Pope tribute to Barcelona, Ischia dead
VATICAN CITY - “It is not Christian to walk with one's gaze facing down, without raising one's eyes to the horizon." These were Pope Francis’ words on Wednesday in the Paul VI Audience Hall, where he promoted a message of hope, whilst also paying tribute to the victims of both the Barcelona attack and Ischia’s earthquake.
The pontiff made explicit reference to the recent terrorist attack in Spain, encouraging the 7000 faithful present to read the passage of the Apocalypse on Christian hope in light of recent events. Francis encouraged the 7,000 faithful present to read the passage of the Apocalypse on Christian hope - “Here I am new to all things,” - in the light of the present. "Try to meditate this passage of Sacred Scripture not in an abstract manner, but after reading the sad news from recent days in the newspapers. I greeted those from Barcelona, how sad the news there! I greeted some from the Congo, how sad the news there! And many more. […] Try to think of the faces of children afraid of war, mourning mothers, the dreams of so many young people, the refugees who face terrible journeys, who have been exploited so many times.”
The leader of the Catholic church continued : "Unfortunately this is life too. It could be said this is life above all. […] But there is a father crying with tears of infinite piety toward his children," said the pope, "We have a father who can cry, weeping with us, waiting for us to console us, because he knows our sufferings and has prepared for us a different future. This is the great vision of Christian hope. […] God has created us because he wants us happy. […] We believe and know that death and hatred are not the last words spoken on the parable of human existence," the pope summarised.
Mentioning Monday’s earthquake in Ischia at the end of his speech, he said: "I turn my thoughts to those who suffer because of the earthquake that hit the island of Ischia on Monday evening. Pray for the dead, for the wounded, for their relatives and for the people who lost their homes."
"Our God is a God who creates novelties, because he is the God of surprises," explained the pope. The final pages of the Bible, however, "show us the ultimate horizon of the believer's journey: the heavenly Jerusalem," imagined "as an immense tent, where God will welcome all men to live with them permanently," the Pope explained, citing the revelation: "What will God do, when will we finally be with Him? He will use infinite tenderness for us, like a father who welcomes his sons who have long struggled and suffered. The God of Novelty.”
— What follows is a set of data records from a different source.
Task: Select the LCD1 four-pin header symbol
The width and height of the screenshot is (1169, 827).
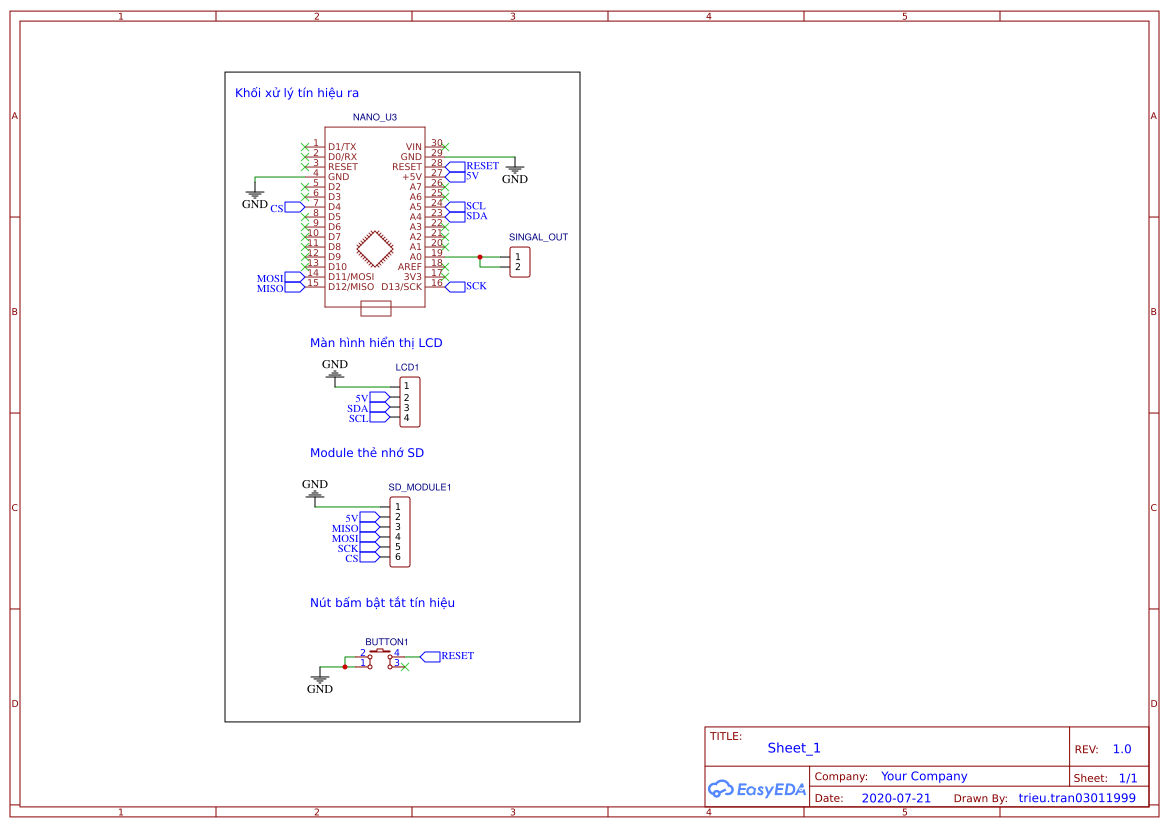Action: pyautogui.click(x=408, y=402)
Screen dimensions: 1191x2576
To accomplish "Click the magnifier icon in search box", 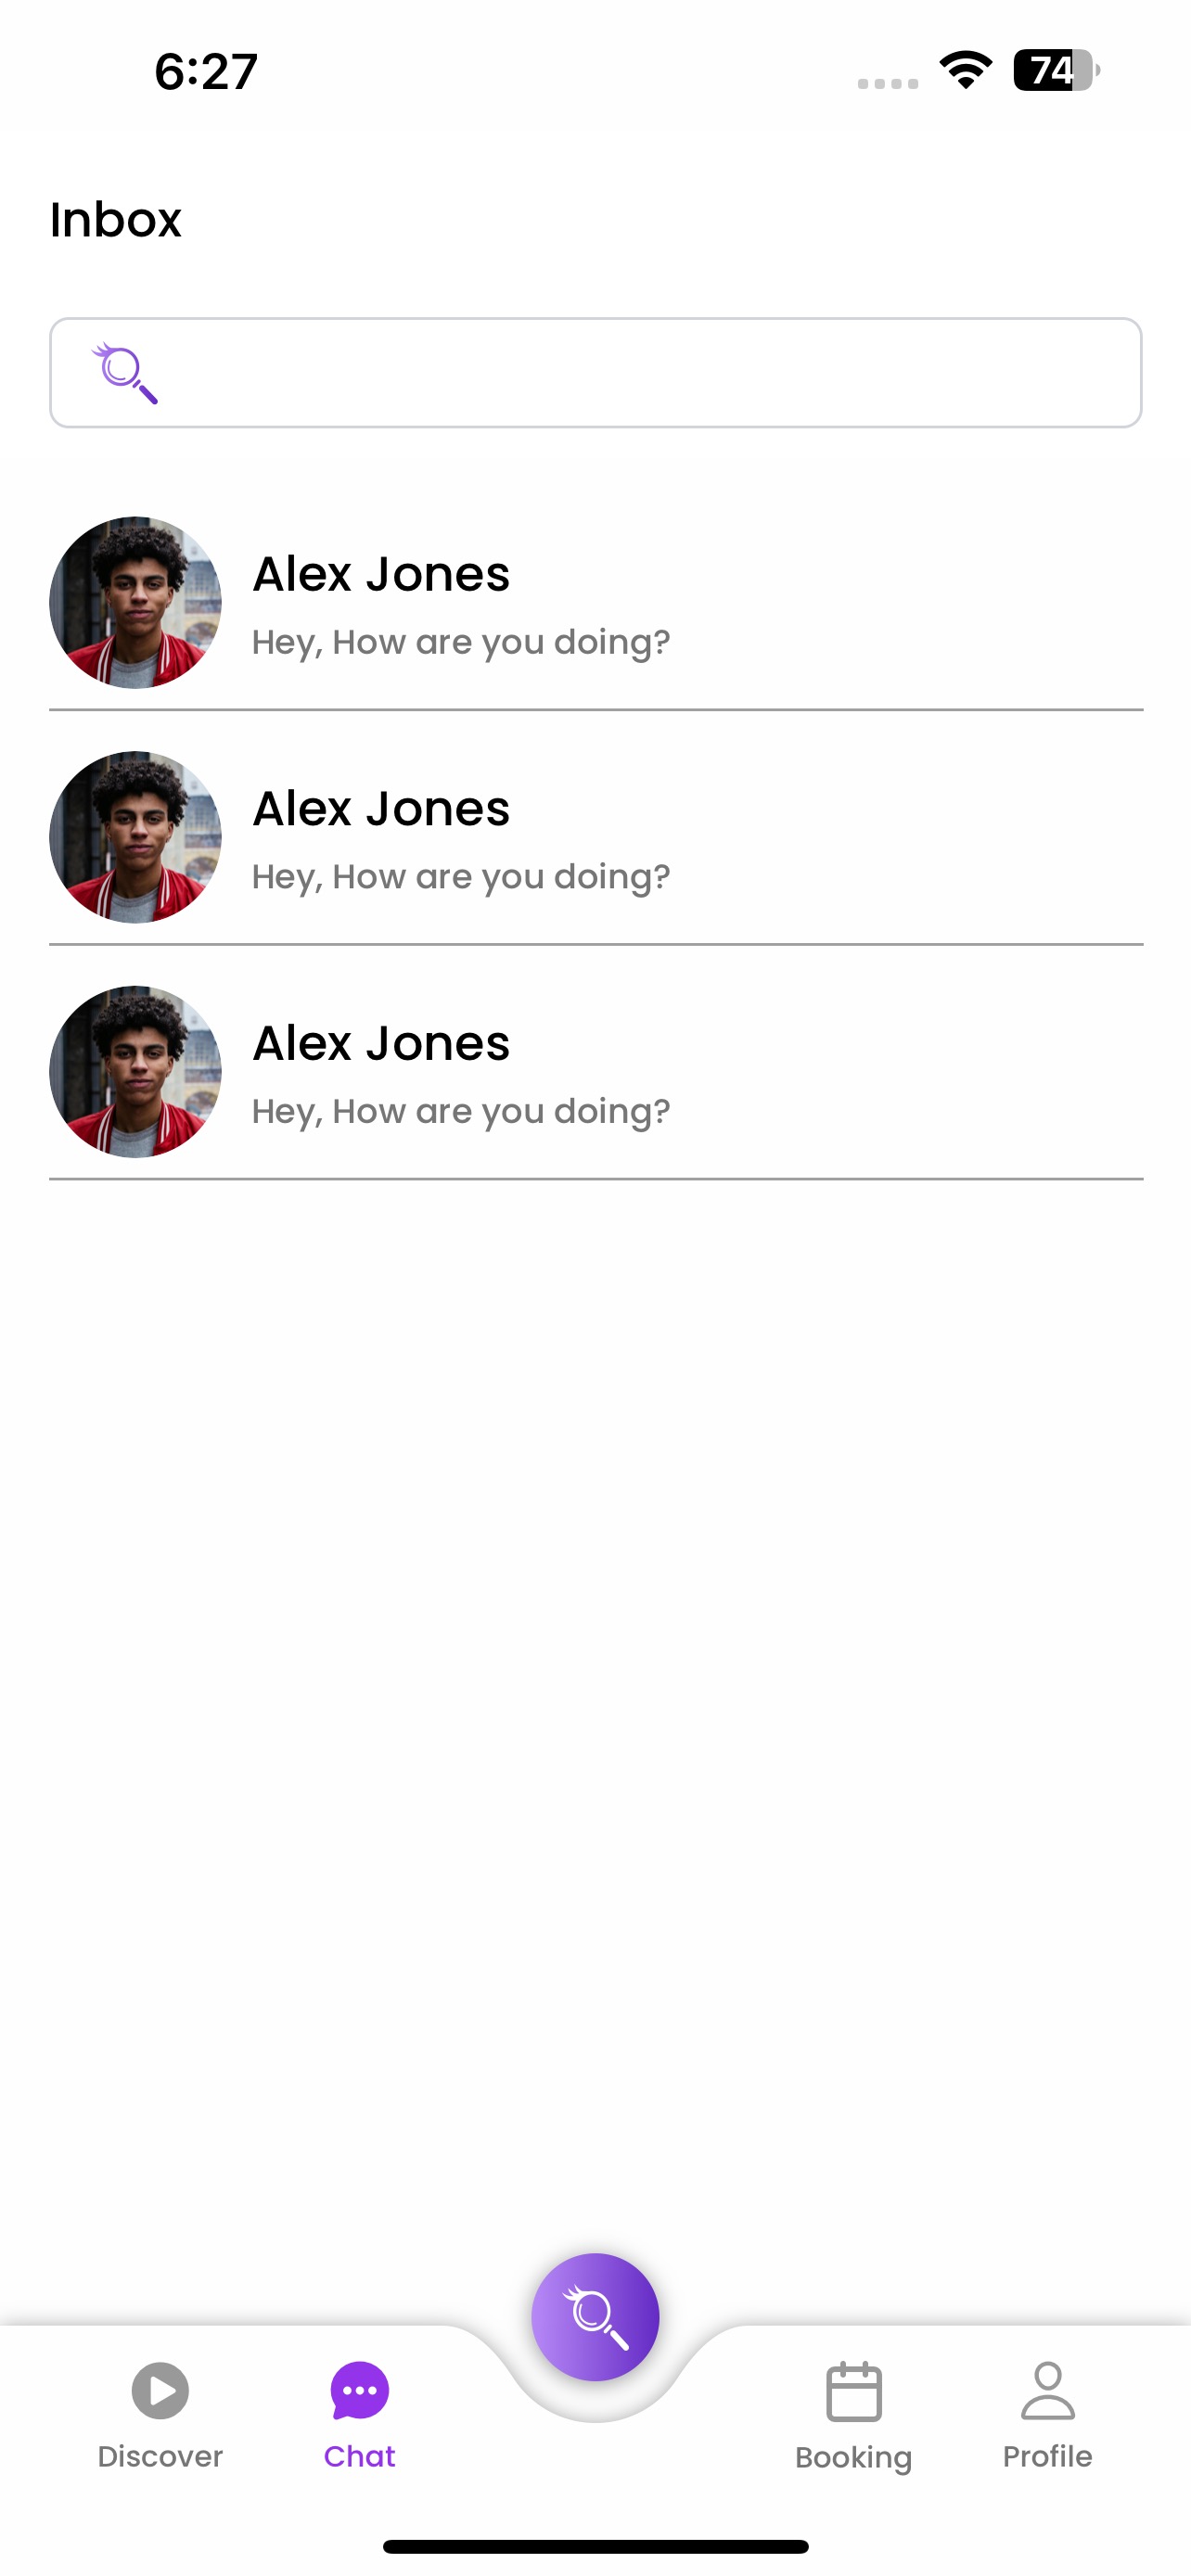I will tap(125, 373).
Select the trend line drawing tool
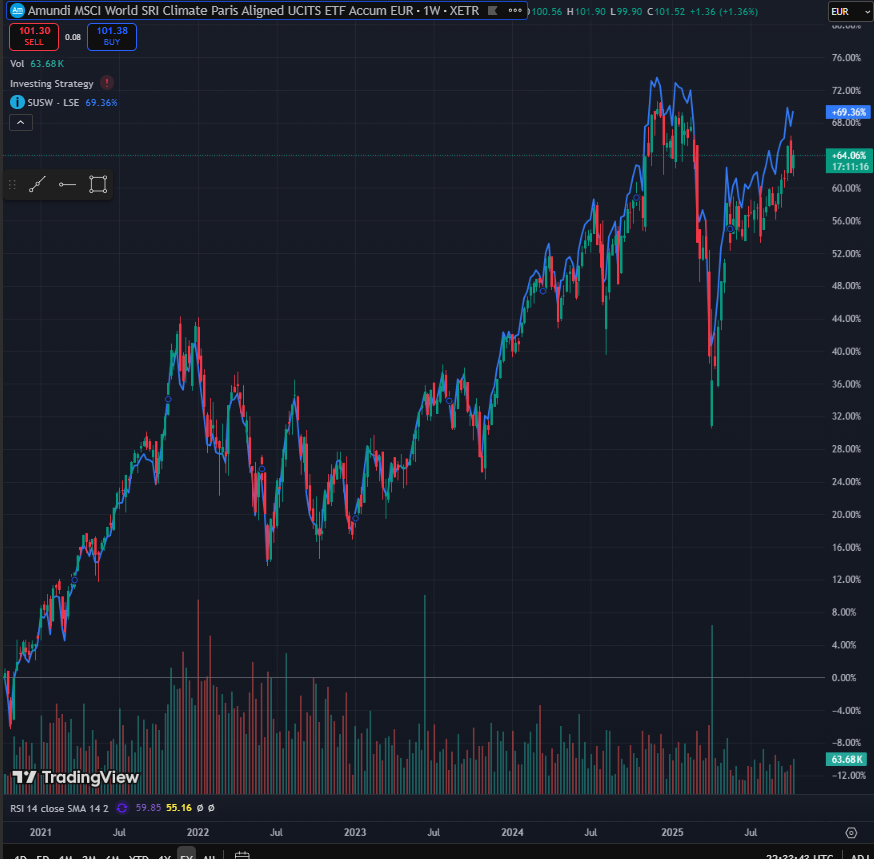The width and height of the screenshot is (874, 859). [x=38, y=184]

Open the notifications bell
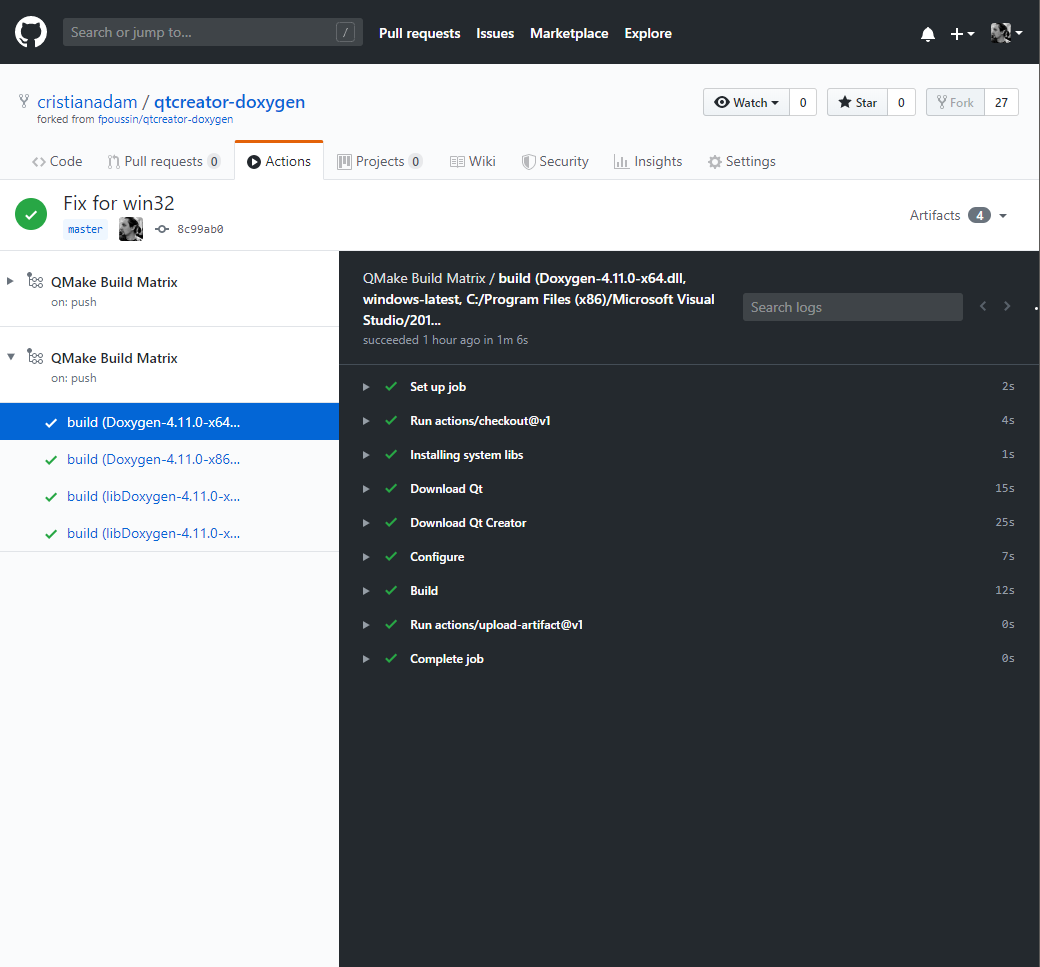[927, 33]
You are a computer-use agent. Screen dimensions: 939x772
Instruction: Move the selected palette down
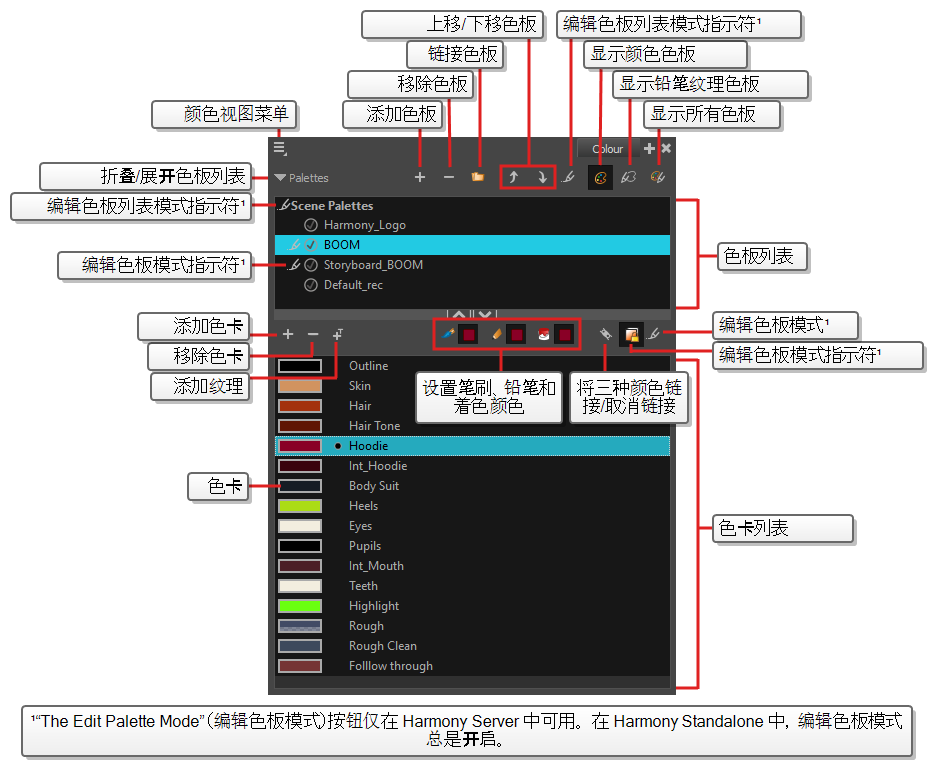[x=542, y=177]
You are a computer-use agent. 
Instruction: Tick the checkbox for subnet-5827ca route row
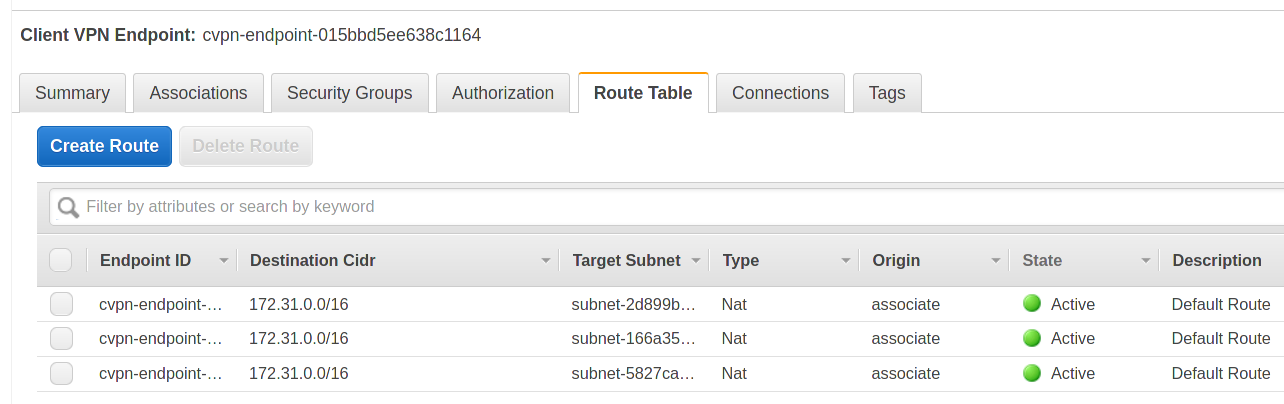click(x=61, y=374)
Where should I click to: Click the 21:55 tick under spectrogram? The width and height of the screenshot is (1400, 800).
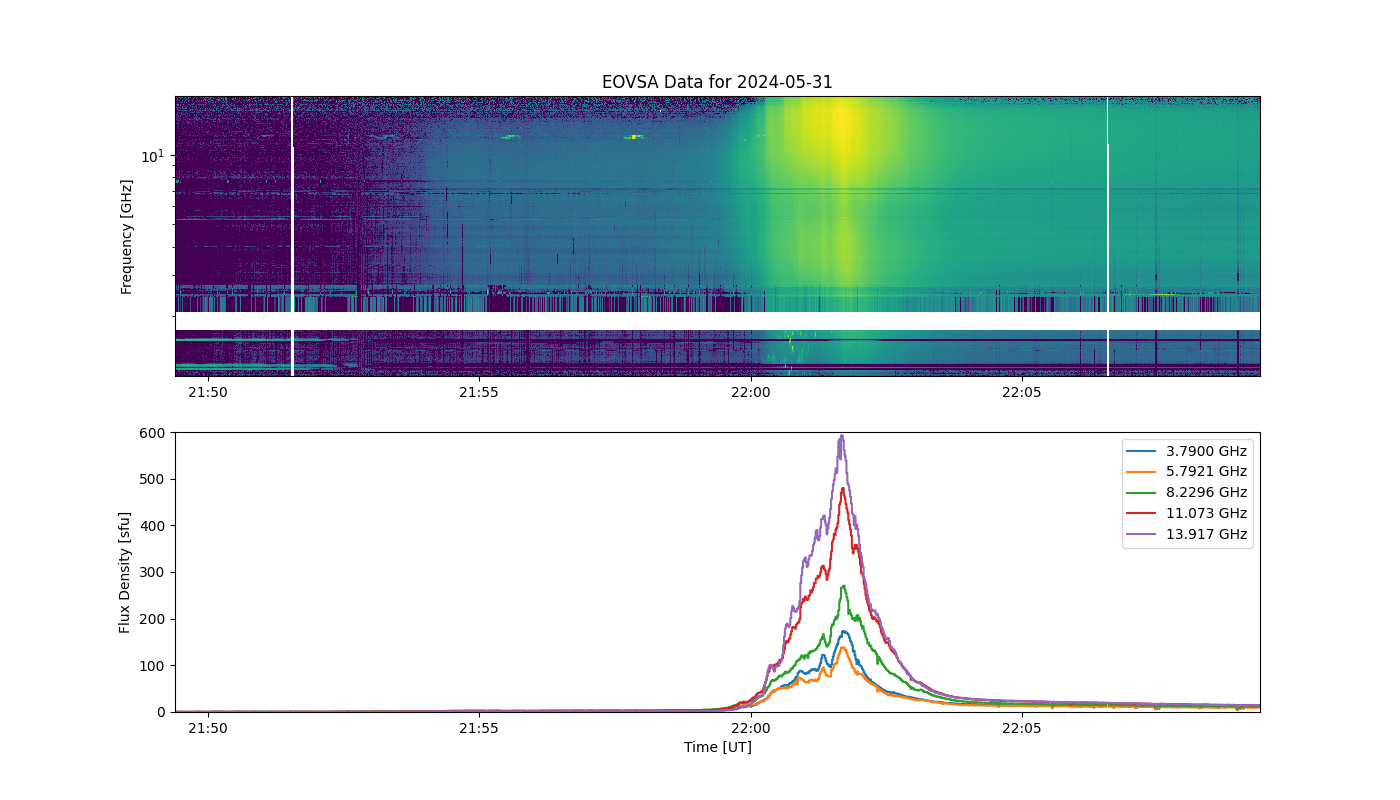479,392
"Being Christians implies a new perspective: a look full of hope," the pope continued: “Some people believe that life retains all its happiness in youth and in the past, and that living is a slow decay. But we Christians do not believe this. We believe instead that in the horizon of man there is a sun that lights forever. We believe our most beautiful days have yet to come.”
It is the with hope that the pope concluded Wednesday’s meeting. "There are always problems, gossip, wars, diseases," he said, "and in the end the evil will not win, eventually the evil will be eliminated." "The future does not belong to us, but we know that Jesus Christ is the greatest grace of life," said Francis. “And that creation did not stop on the sixth day of Genesis, but continued tireless, because God has always been worried about us.